No. 5, Fall 1998
Benjamin B. Janz (1877–1964)
In his memoirs, a classmate of Benjamin Janz recalls a snowball fight on the grounds of the Gnadenfeld, Molotschna, high school during the early 1890s. All ran for safety as one side was vanquished, except for “little Janz” who, undaunted by the volley directed toward him, stood his ground. Years later, when Janz was spearheading the Mennonite emigration from the Soviet Union, the exasperated chairperson of the secret police passport department in Moscow shouted at the petitioner, J. J. Thiessen: “So you come from Janz. For three years I have not crossed myself (in the Orthodox church fashion), but if I could ever free myself of Janz, I would cross myself three times!”
Here was a persistence and stubbornness that, together with the efforts of other Mennonite leaders, enabled over 20,000 Russian Mennonites to leave Soviet Russia for Canada during the 1920s. Janz himself escaped only a few hours before his scheduled arrest by the secret police. Today Janz’s surviving letters still capture the drama and tension of those days.

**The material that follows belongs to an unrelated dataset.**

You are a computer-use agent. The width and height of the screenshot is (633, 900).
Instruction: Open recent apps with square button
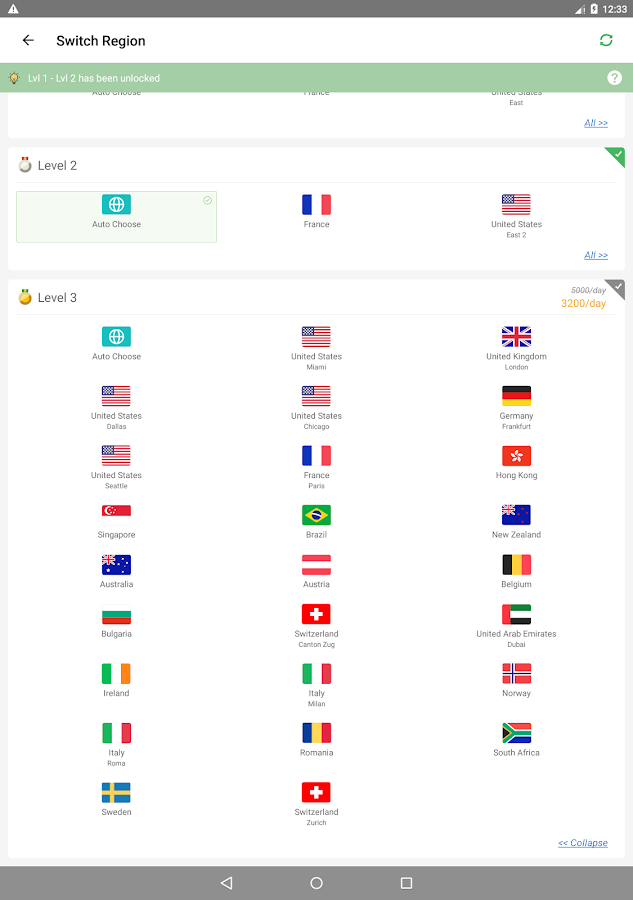406,883
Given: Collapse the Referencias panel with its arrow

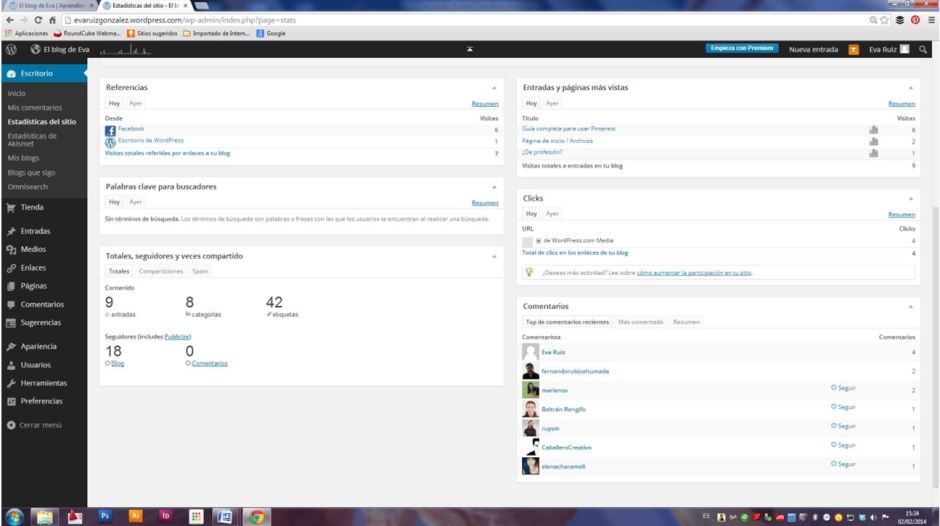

As a young man, Janz, against his parents’ wishes, left the established Mennonite Church in Russia to join the Mennonite Brethren. Though staunchly loyal to his denomination, he was always a Mennonite ecumenist, believing that when members of a community worked together on common tasks they also built a common faith. In Russia he worked together with other Mennonites on issues related to both emigration and economic reconstruction. Once in North American he felt equally comfortable at Mennonite Central Committee gatherings or conferences relating to relief work and immigrant problems. A speaker at a service honoring Janz’s immigration work noted that while in Russia he concluded “that Janz was a minister of our denomination. . . . Only in 1930, here in Coaldale, I learned that he was your minister, but let me tell you he is nevertheless our Benjamin Janz.”
Most of Janz’s friends were unaware of the many letters he wrote. Here was inter-Mennonite dialogue and pastoral care at its best. Conference leaders, MCC officials, college presidents and periodical editors were on his mailing list. His single-spaced and often long epistles reached ministers in Brazil, Uruguay, Paraguay, Canada and the United States. In the letters there was a touch of sarcasm for the arrogant, for those who had quarreled an insistence that wrong be made right, and finally, a reminder to the penitent that God loved and forgave. Little wonder that his correspondents felt free to confide their innermost problems to him.
Janz was a strong advocate of the believers church. Born in a religious, ethnocentric community, he still found it neceessary to engage in his own “salvation by faith” pilgrimage. In later years he never tired of advocating spiritual rebirth, practical discipleship and the need for a circumspect lifestyle. For him these issues constituted the essence of what it meant to be the church.
Janz struggled with the redundancy brought on by old age. His roles as shepherd, church statesman and committee member gradually succumbed to the frailties of old age. He found it difficult to leave the public stage, to suffer patiently and waste away. In the end, as he expressed it to his good friend, J. J. Thiessen, he went “with God.”